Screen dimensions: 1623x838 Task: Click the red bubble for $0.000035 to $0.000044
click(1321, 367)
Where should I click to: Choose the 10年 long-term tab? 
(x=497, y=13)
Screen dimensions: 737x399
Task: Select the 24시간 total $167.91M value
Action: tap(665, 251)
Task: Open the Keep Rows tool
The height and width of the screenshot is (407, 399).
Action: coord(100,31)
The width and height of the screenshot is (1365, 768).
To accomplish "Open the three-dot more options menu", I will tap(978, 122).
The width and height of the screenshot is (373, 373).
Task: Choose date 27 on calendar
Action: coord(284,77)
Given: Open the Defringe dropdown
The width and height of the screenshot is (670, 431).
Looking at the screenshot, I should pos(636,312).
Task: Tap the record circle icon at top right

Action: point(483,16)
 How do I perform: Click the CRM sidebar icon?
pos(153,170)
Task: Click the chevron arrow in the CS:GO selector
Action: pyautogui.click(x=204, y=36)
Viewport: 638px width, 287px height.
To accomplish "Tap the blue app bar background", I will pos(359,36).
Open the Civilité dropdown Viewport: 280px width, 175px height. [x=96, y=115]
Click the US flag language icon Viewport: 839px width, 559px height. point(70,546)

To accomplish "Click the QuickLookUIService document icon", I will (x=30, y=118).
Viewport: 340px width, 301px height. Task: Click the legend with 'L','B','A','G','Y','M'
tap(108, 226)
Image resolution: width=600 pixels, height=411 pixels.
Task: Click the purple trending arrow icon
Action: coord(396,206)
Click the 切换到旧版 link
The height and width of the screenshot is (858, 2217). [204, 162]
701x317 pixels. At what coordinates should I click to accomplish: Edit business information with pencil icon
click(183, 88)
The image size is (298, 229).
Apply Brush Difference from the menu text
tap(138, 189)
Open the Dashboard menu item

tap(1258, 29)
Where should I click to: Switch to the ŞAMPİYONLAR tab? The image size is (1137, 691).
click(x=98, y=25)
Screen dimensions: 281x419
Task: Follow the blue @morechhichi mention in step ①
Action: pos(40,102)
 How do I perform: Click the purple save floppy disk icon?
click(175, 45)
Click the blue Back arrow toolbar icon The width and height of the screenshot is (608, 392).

#### [PROBLEM STATEMENT]
Convert the records above into a Markdown table with the columns "No." and "Line", numbering each line in order and skipping blank lines.

#### [WRITTEN SOLUTION]
| No. | Line |
|---|---|
| 1 | Screen dimensions: 1623x838 Task: Click the red bubble for $0.000035 to $0.000044 |
| 2 | click(1321, 367) |
| 3 | Where should I click to: Choose the 10年 long-term tab?  |
| 4 | (x=497, y=13) |
| 5 | Screen dimensions: 737x399 |
| 6 | Task: Select the 24시간 total $167.91M value |
| 7 | Action: tap(665, 251) |
| 8 | Task: Open the Keep Rows tool |
| 9 | The height and width of the screenshot is (407, 399). |
| 10 | Action: coord(100,31) |
| 11 | The width and height of the screenshot is (1365, 768). |
| 12 | To accomplish "Open the three-dot more options menu", I will tap(978, 122). |
| 13 | The width and height of the screenshot is (373, 373). |
| 14 | Task: Choose date 27 on calendar |
| 15 | Action: coord(284,77) |
| 16 | Given: Open the Defringe dropdown |
| 17 | The width and height of the screenshot is (670, 431). |
| 18 | Looking at the screenshot, I should pos(636,312). |
| 19 | Task: Tap the record circle icon at top right |
| 20 | Action: point(483,16) |
| 21 |  How do I perform: Click the CRM sidebar icon? |
| 22 | pos(153,170) |
| 23 | Task: Click the chevron arrow in the CS:GO selector |
| 24 | Action: pyautogui.click(x=204, y=36) |
| 25 | Viewport: 638px width, 287px height. |
| 26 | To accomplish "Tap the blue app bar background", I will pos(359,36). |
| 27 | Open the Civilité dropdown Viewport: 280px width, 175px height. [x=96, y=115] |
| 28 | Click the US flag language icon Viewport: 839px width, 559px height. point(70,546) |
| 29 | To accomplish "Click the QuickLookUIService document icon", I will (x=30, y=118). |
| 30 | Viewport: 340px width, 301px height. Task: Click the legend with 'L','B','A','G','Y','M' |
| 31 | tap(108, 226) |
| 32 | Image resolution: width=600 pixels, height=411 pixels. |
| 33 | Task: Click the purple trending arrow icon |
| 34 | Action: coord(396,206) |
| 35 | Click the 切换到旧版 link |
| 36 | The height and width of the screenshot is (858, 2217). [204, 162] |
| 37 | 701x317 pixels. At what coordinates should I click to accomplish: Edit business information with pencil icon |
| 38 | click(183, 88) |
| 39 | The image size is (298, 229). |
| 40 | Apply Brush Difference from the menu text |
| 41 | tap(138, 189) |
| 42 | Open the Dashboard menu item |
| 43 | tap(1258, 29) |
| 44 | Where should I click to: Switch to the ŞAMPİYONLAR tab? The image size is (1137, 691). |
| 45 | click(x=98, y=25) |
| 46 | Screen dimensions: 281x419 |
| 47 | Task: Follow the blue @morechhichi mention in step ① |
| 48 | Action: pos(40,102) |
| 49 |  How do I perform: Click the purple save floppy disk icon? |
| 50 | click(175, 45) |
| 51 | Click the blue Back arrow toolbar icon The width and height of the screenshot is (608, 392). |